Cuando Ulises comenzó, lo hizo con voz queda, un truco que solía emplear. Comenzaba tan tenuemente que debíamos esforzarnos para oírlo, y a medida que esbozaba sus ideas elevaba el tono de su voz hasta que al final resonaba entre las vigas como el retumbar de tambores.

– Antes de comenzar a exponeros la verdadera razón de convocar un consejo tan reducido es necesario explicaros algo que algunos de vosotros ya conocéis -dijo en tono casi inaudible-. Es decir, la verdadera función de esa celda que he establecido en el foso.

Escuché con creciente cólera y sorpresa mientras Ulises nos exlicaba lo que Néstor y Diomedes habían sabido en todo momento. ¿Por qué no se nos había ocurrido a ninguno de nosotros investigar las actividades que se desarrollaban en aquel reducto? Tal vez porque, según admití entre mi indignación, nos había convenido no indagar; Ulises nos había librado de algunos de nuestros peores problemas, que jamás habían vuelto a atormentarnos. Y según me enteraba en aquellos momentos, no era debido a condenas de prisión preventiva, sino para formar a sus espías.
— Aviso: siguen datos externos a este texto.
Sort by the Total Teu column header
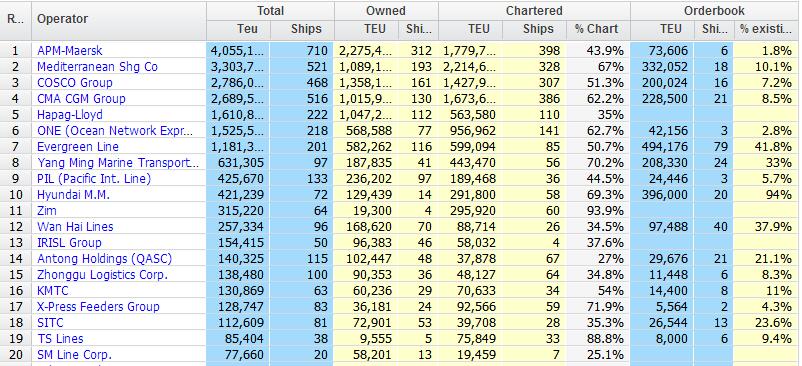 [248, 29]
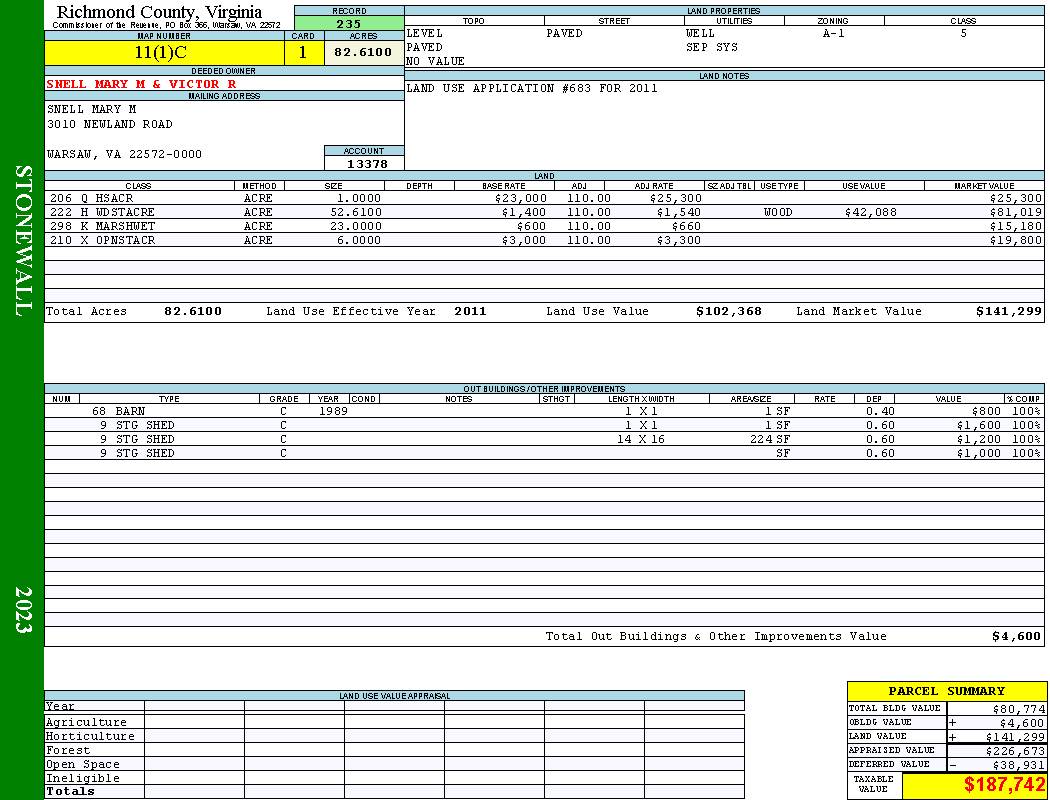This screenshot has width=1050, height=800.
Task: Click the map number field 11(1)C
Action: pyautogui.click(x=165, y=53)
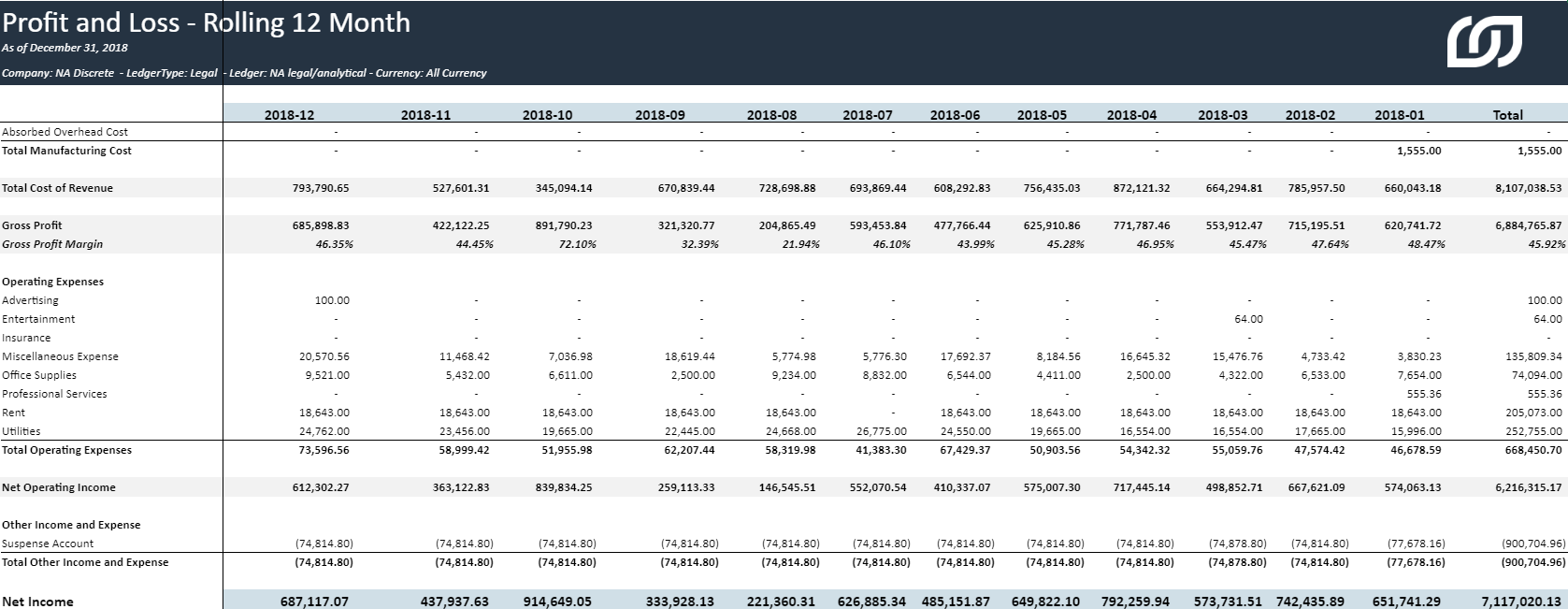Click the Gross Profit row label

(x=33, y=225)
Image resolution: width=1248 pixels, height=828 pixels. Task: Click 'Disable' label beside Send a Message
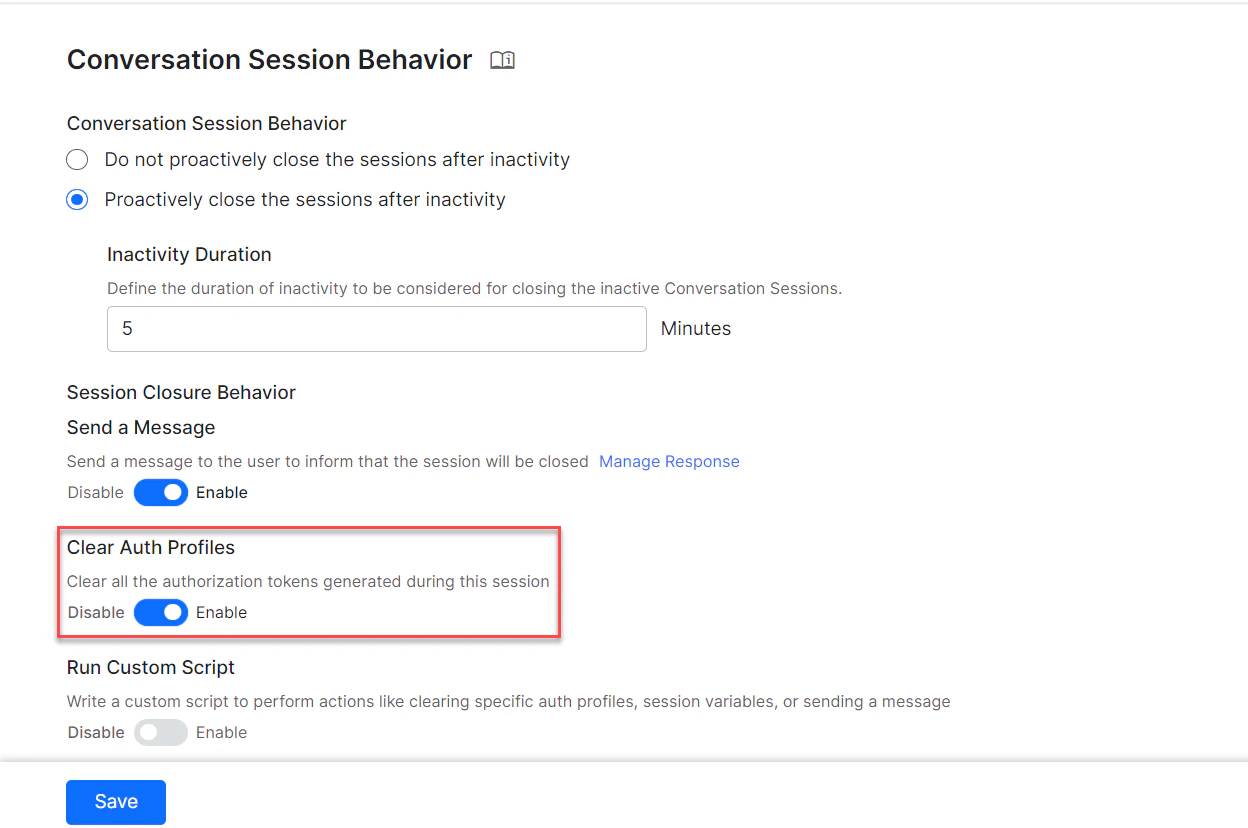click(x=95, y=492)
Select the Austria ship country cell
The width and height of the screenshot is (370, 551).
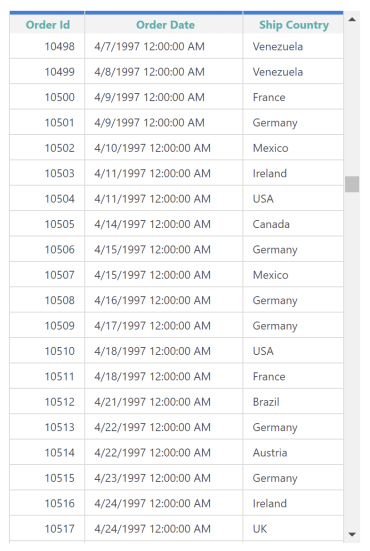pyautogui.click(x=293, y=452)
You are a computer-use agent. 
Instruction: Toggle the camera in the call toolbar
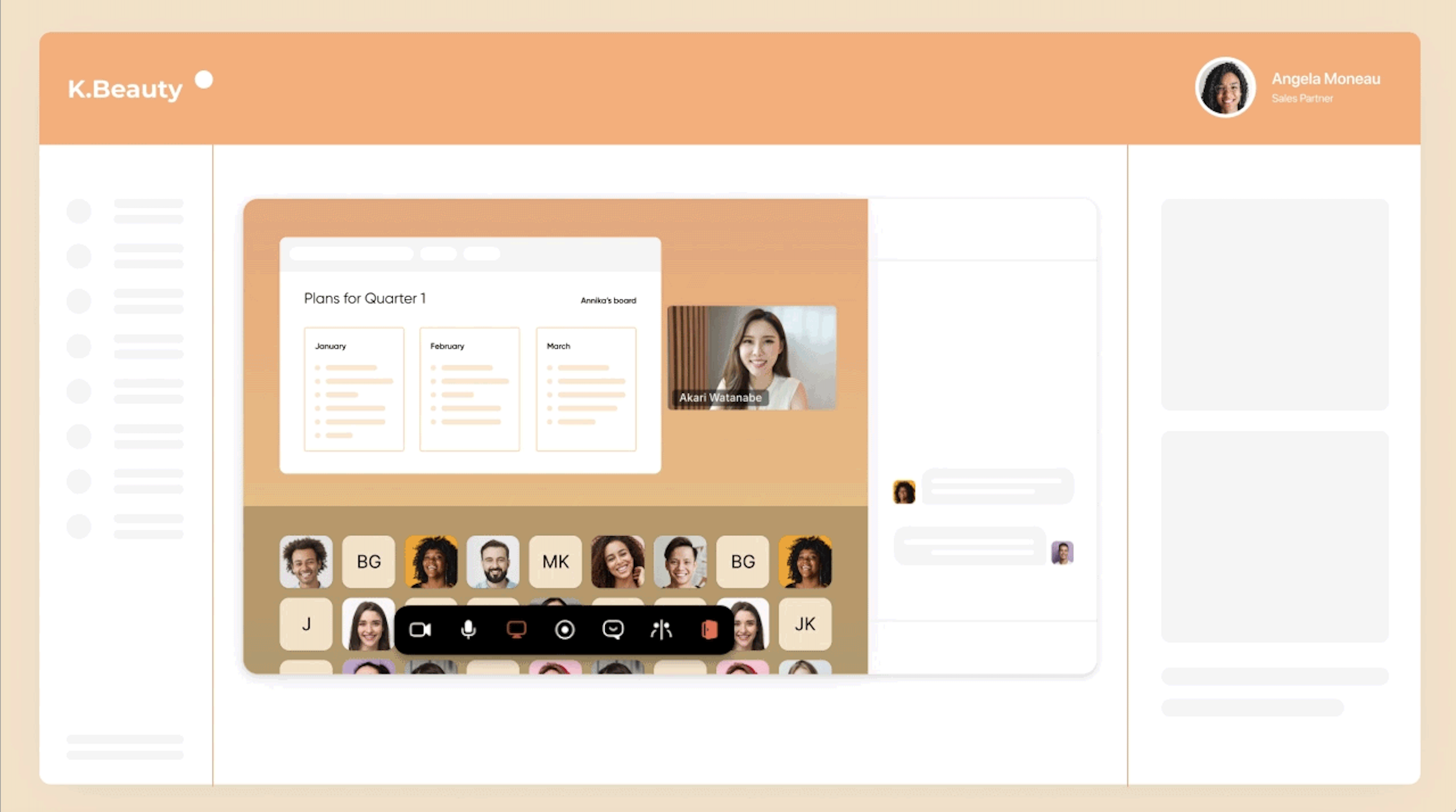pos(420,629)
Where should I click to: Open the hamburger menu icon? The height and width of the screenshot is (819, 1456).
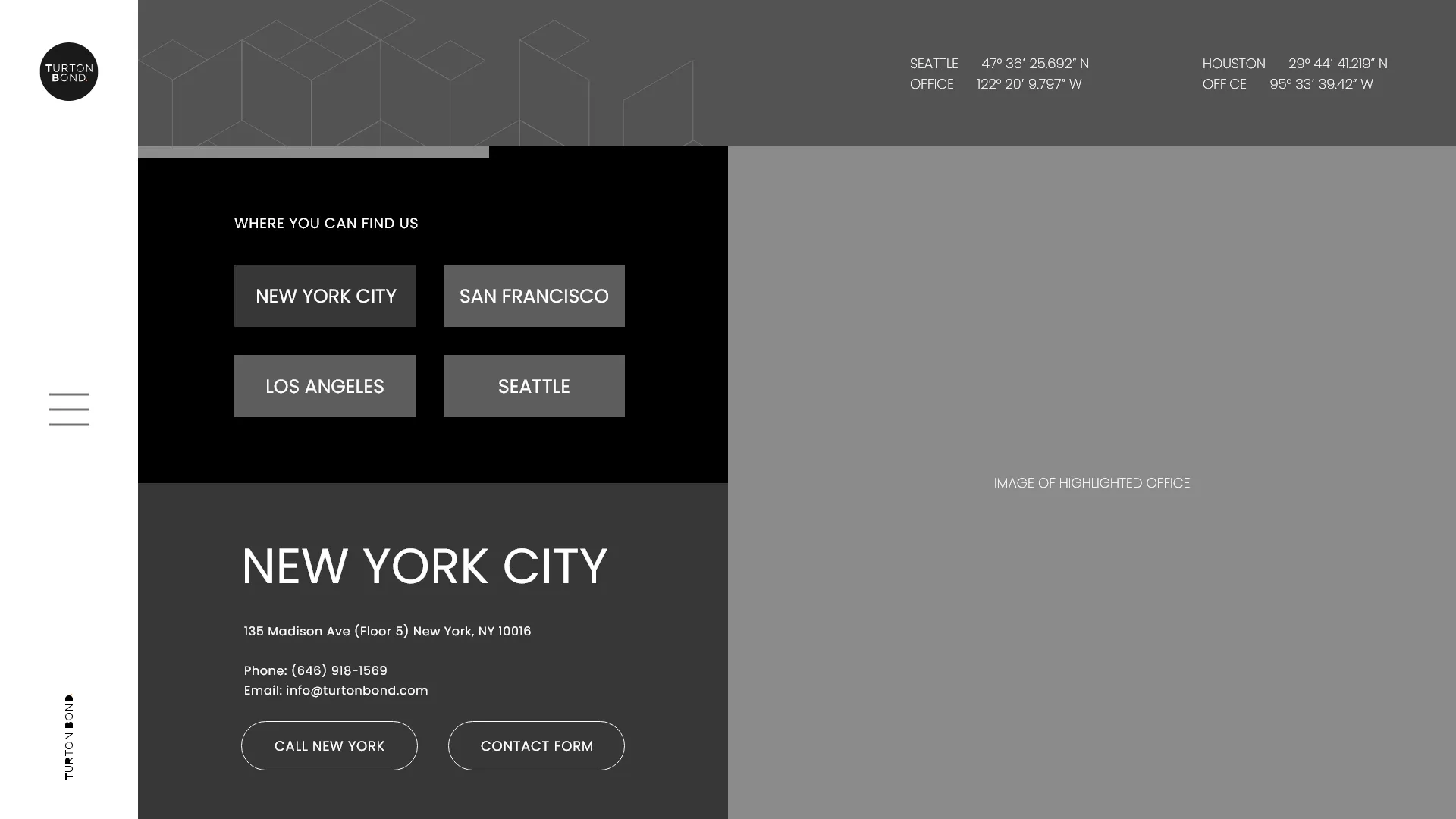[x=69, y=409]
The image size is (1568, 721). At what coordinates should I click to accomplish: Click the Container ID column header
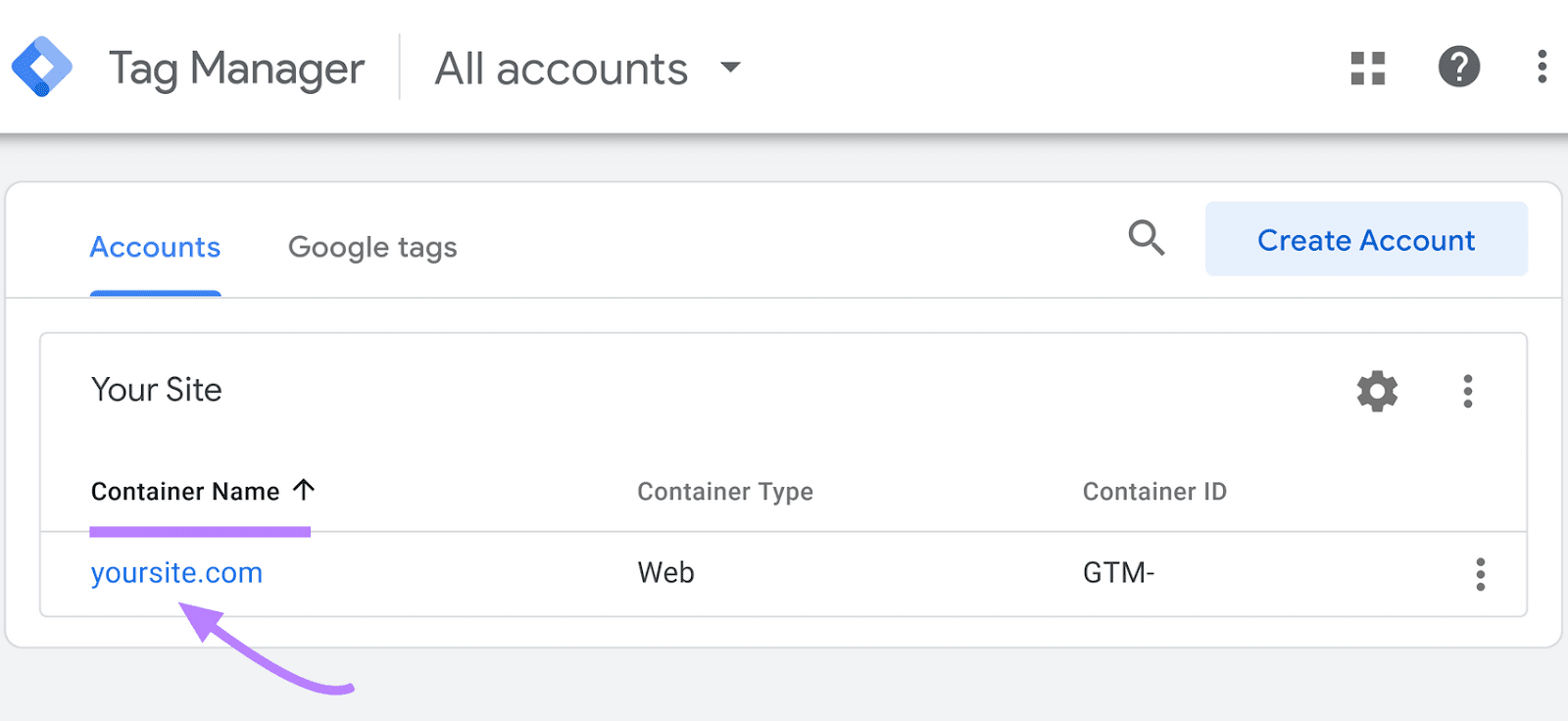[1153, 491]
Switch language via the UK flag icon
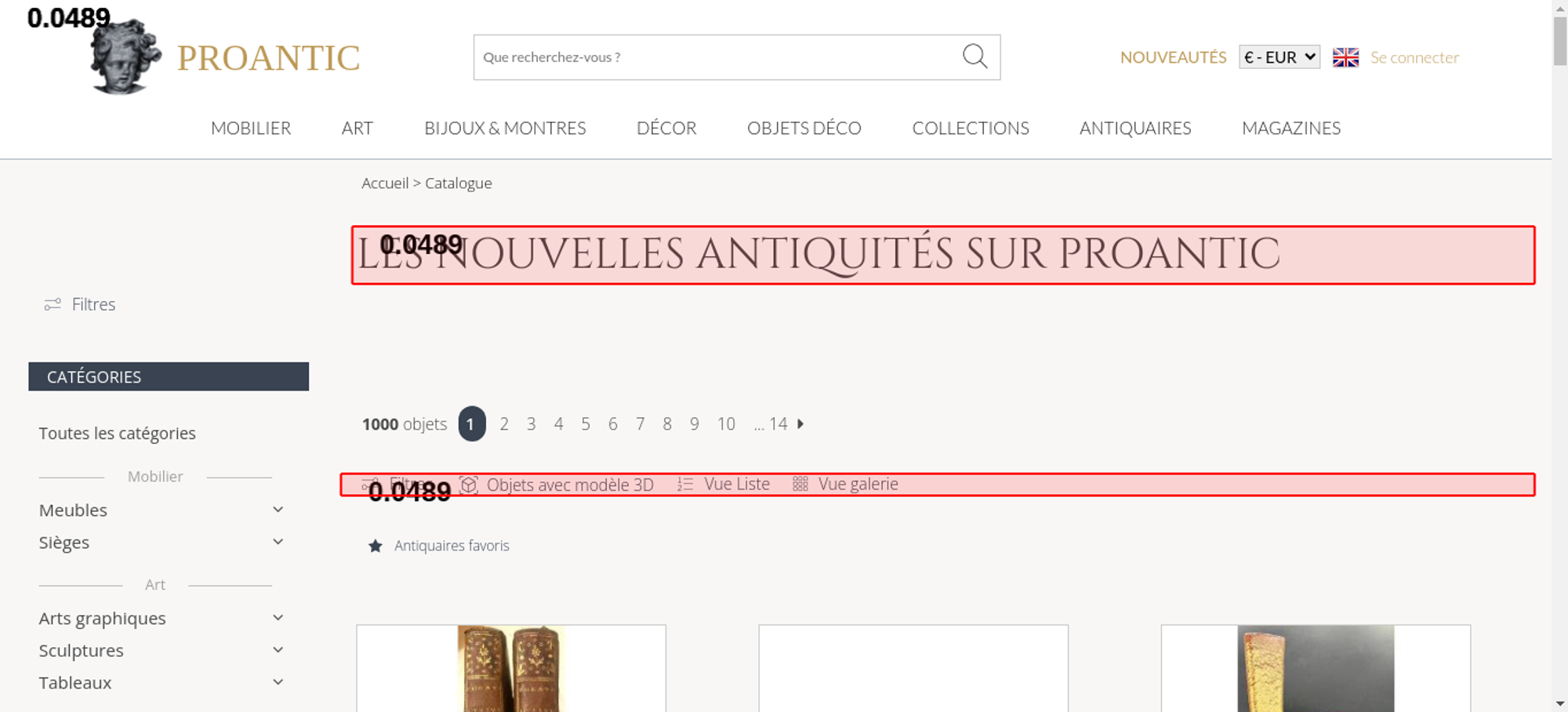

– Bien -dije apretando los labios cuando finalizó su explicación-, ¡por lo menos ahora sabemos cómo puedes predecir tan extrañamente lo que Troya se propone hacer en todo momento! Pero ¿por qué tanto secreto? ¡Soy rey de reyes, Ulises! ¡Tenía derecho a saberlo todo desde el principio!

– No mientras distingas a Calcante -repuso Ulises.

– Sigo distinguiéndolo.

– Pero sospecho que no como antes.

– Tal vez, tal vez. Prosigue, Ulises. ¿Qué tienen que ver tus espías con esta reunión?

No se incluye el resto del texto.